Como todo bom road movie, “Nebraska” é um filme sobre descobertas internas e externas dos seus principais personagens. David se aproxima do pai após o término de um relacionamento e por trabalhar numa loja de eletroeletrônicos sem grandes chances de crescimento, ao contrário de Ross, que começa a ascender como apresentador de um telejornal (aliás, uma das cenas mais interessantes e engraçadas do filme é quando ele se mete numa briga e pede para que seu rival não bata no rosto). Neste processo, o caçula acaba entendendo que, para o pai, o dinheiro representa uma chance de ser uma pessoa melhor do que ele foi, não só para o filho, mas para toda a família e também seus conhecidos. Por isso, acaba aceitando ajudar Woody a realizar o seu desejo, mesmo sabendo que ele pode se decepcionar no fim do processo.
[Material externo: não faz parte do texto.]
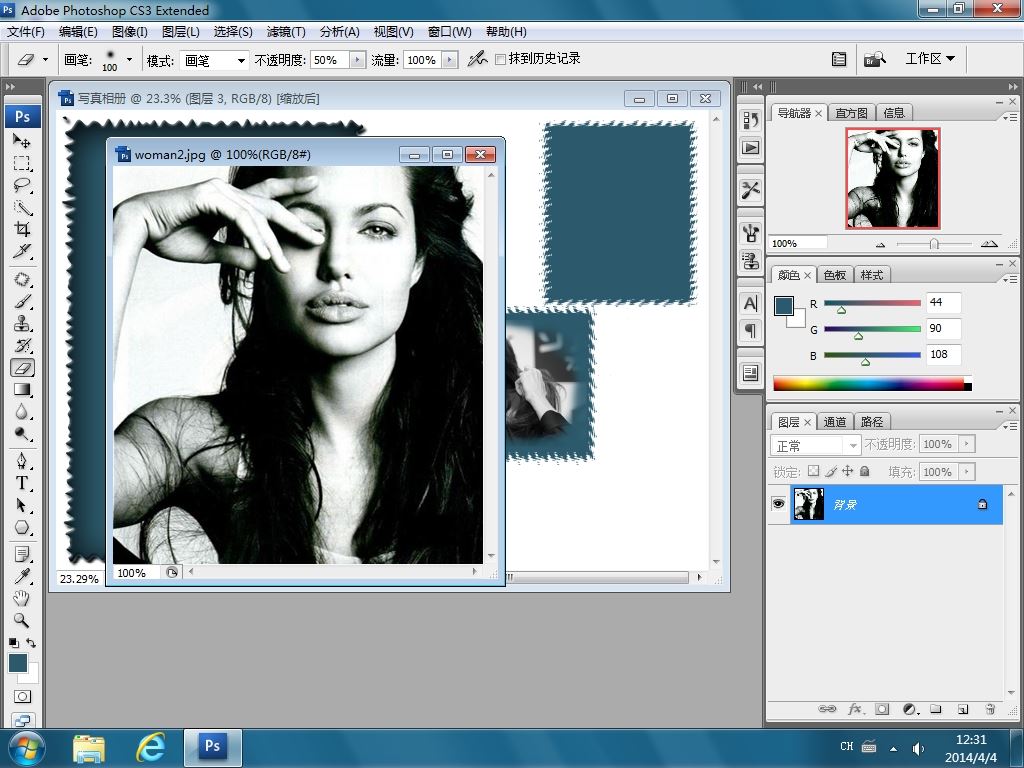Open the layer blend mode 正常 dropdown

click(x=816, y=445)
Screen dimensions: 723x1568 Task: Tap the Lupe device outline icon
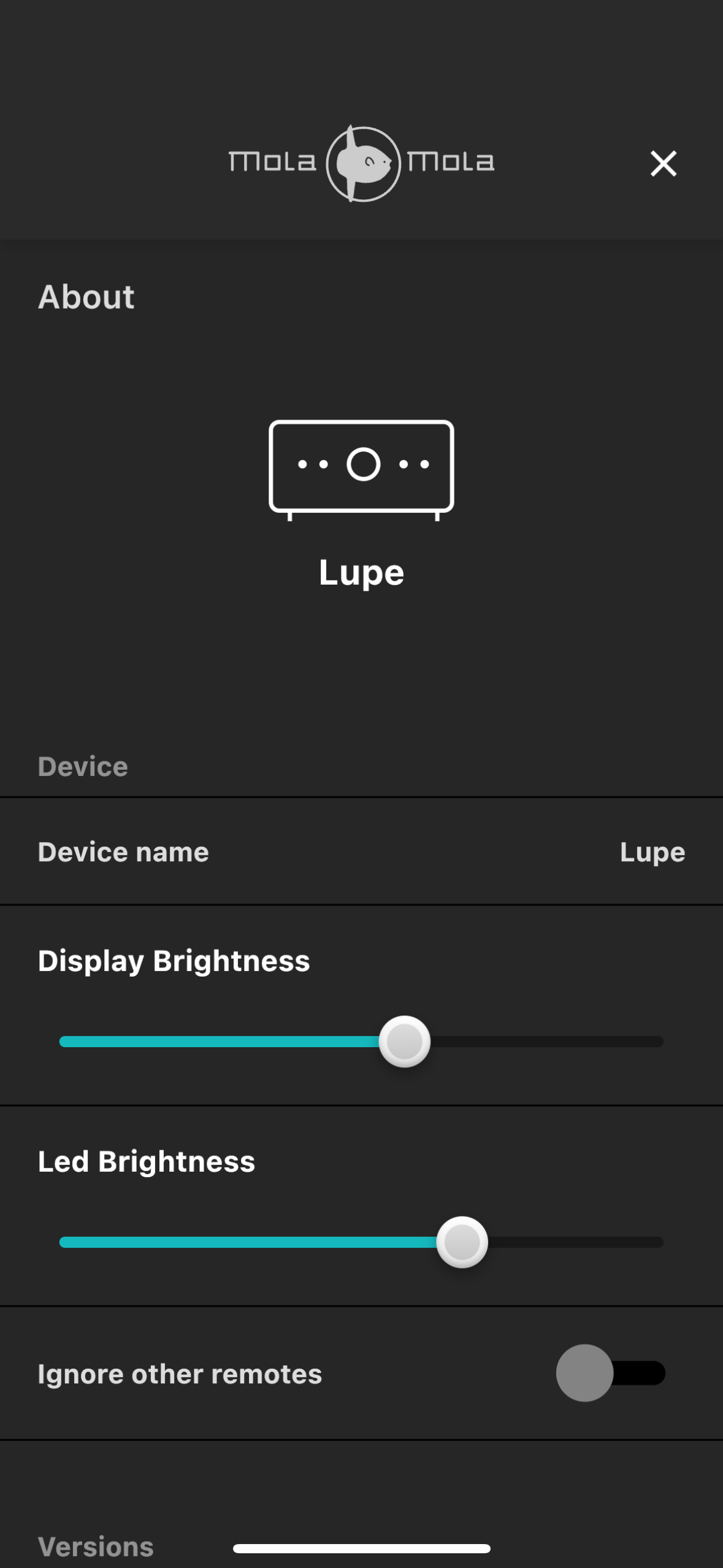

Além da ótima história e da direção, “Nebraska” tem, em seu elenco, o elemento importante para tudo funcionar corretamente. O veterano Bruce Dern (pai da atriz Laura Dern), que estrelou no passado obras como o último filme de Alfred Hitchcock, “Trama Macabra” e o drama “Amargo Regresso”, vinha apenas fazendo papéis menores até mesmo em sucessos como “Django Livre”, tem aqui o seu grande momento em anos, ao compor seu Woody com certa profundidade, como um homem que procura ter alguma dignidade, mesmo quando os efeitos da velhice tenham lhe tornado um pouco mais ingênuo aos olhos dos filhos. O comediante Will Forte, que se tornou popular com seus tipos criados para o programa Saturday Night Live (entre eles, MacGruber, uma sátira ao MacGyver, que deu origem ao pavoroso “Corram que o Agente Voltou”) se mostra também um ator dramático de mão cheia, dando o tom certo para David. Mas o grande destaque mesmo é June Squibb, que já tinha trabalhado com Payne em “As Confissões de Schmidt”, em 2002. Ela rouba todas as cenas com sua personagem desbocada e até mesmo pornográfica. Não tem como não rir da sequência em que ela vai ao cemitério da cidade e, ao encontrar o túmulo de um ex-namorado, diz poucas e boas para o morto, além de fazer algo inusitado, desfazendo aquela imagem que as pessoas costumam ter das mulheres idosas. Ela mereceu ser indicada ao Oscar de Atriz Coadjuvante e, se ganhar, não seria uma injustiça.
Contando com final bem interessante, “Nebraska” deixa um sorriso honesto no rosto do espectador que embarcar na viagem de Woody, David e sua família. O filme comprova que Alexander Payne ainda tem muito a oferecer ao cinema e merece sempre a atenção de todos quando lança um novo projeto. Que eles venham logo e por muitos anos.